__Exercise instructions__:
Could you output each line below precisely as it stands, without the images?

○ ○ ○ ○ ○ ○ ○

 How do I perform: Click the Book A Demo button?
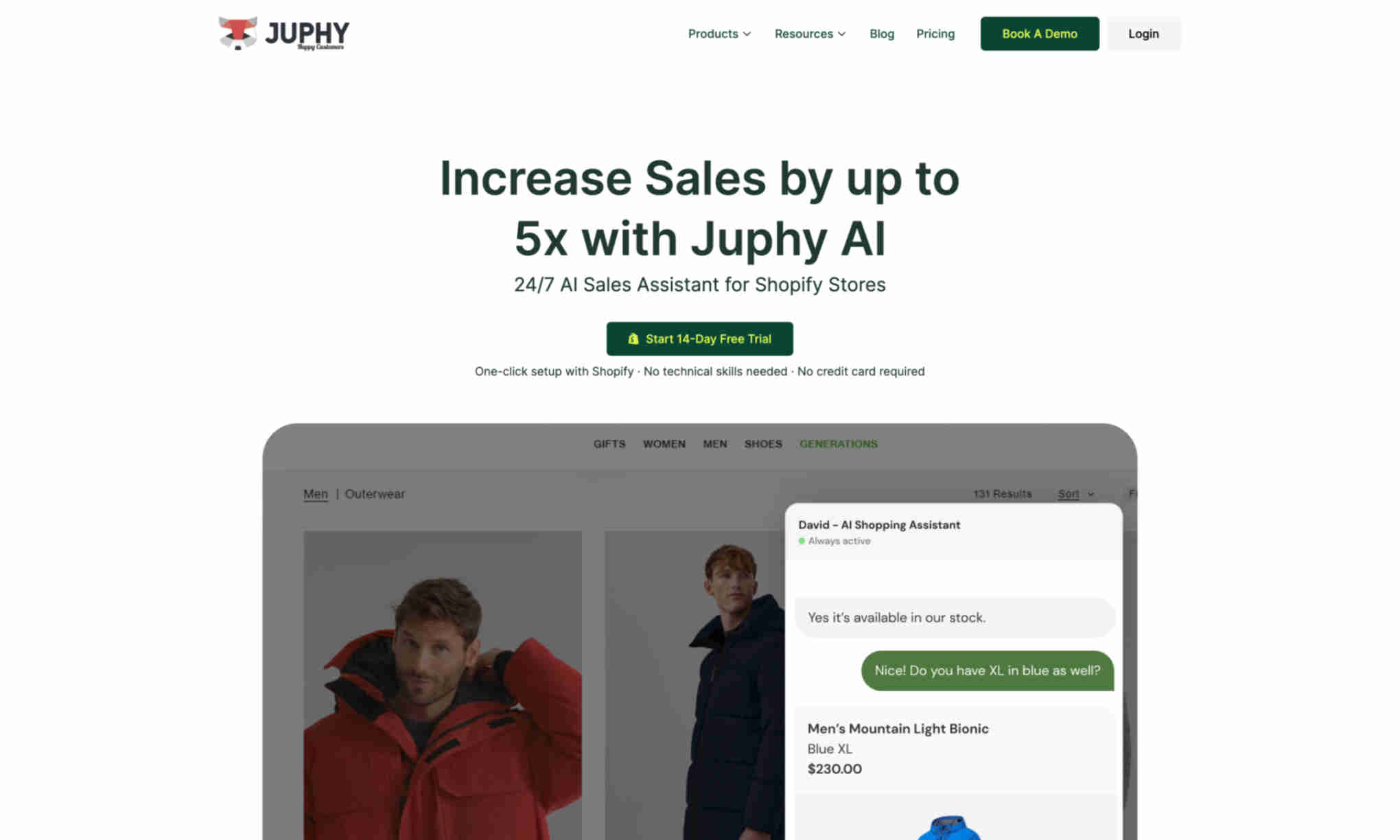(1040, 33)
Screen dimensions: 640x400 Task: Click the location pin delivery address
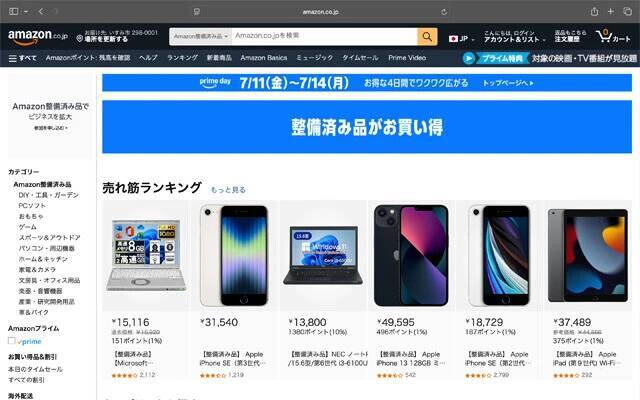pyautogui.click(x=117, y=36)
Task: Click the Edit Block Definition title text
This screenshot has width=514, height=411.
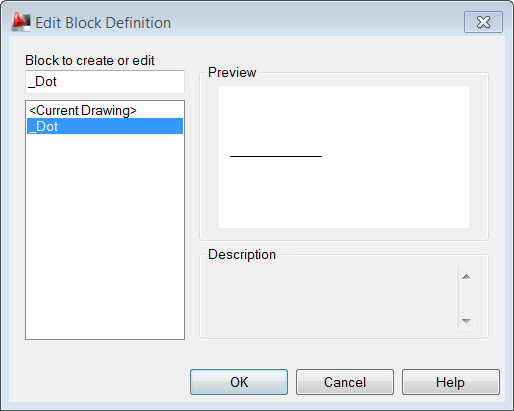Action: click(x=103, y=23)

○ ○ ○ ○ ○ ○ ○

__Task answer__:
 How do I perform: Click the Book A Demo button?
(1040, 33)
Screen dimensions: 640x400 Task: Click the location pin delivery address
pyautogui.click(x=117, y=36)
Task: Click the Edit Block Definition title text
This screenshot has width=514, height=411.
Action: click(x=103, y=23)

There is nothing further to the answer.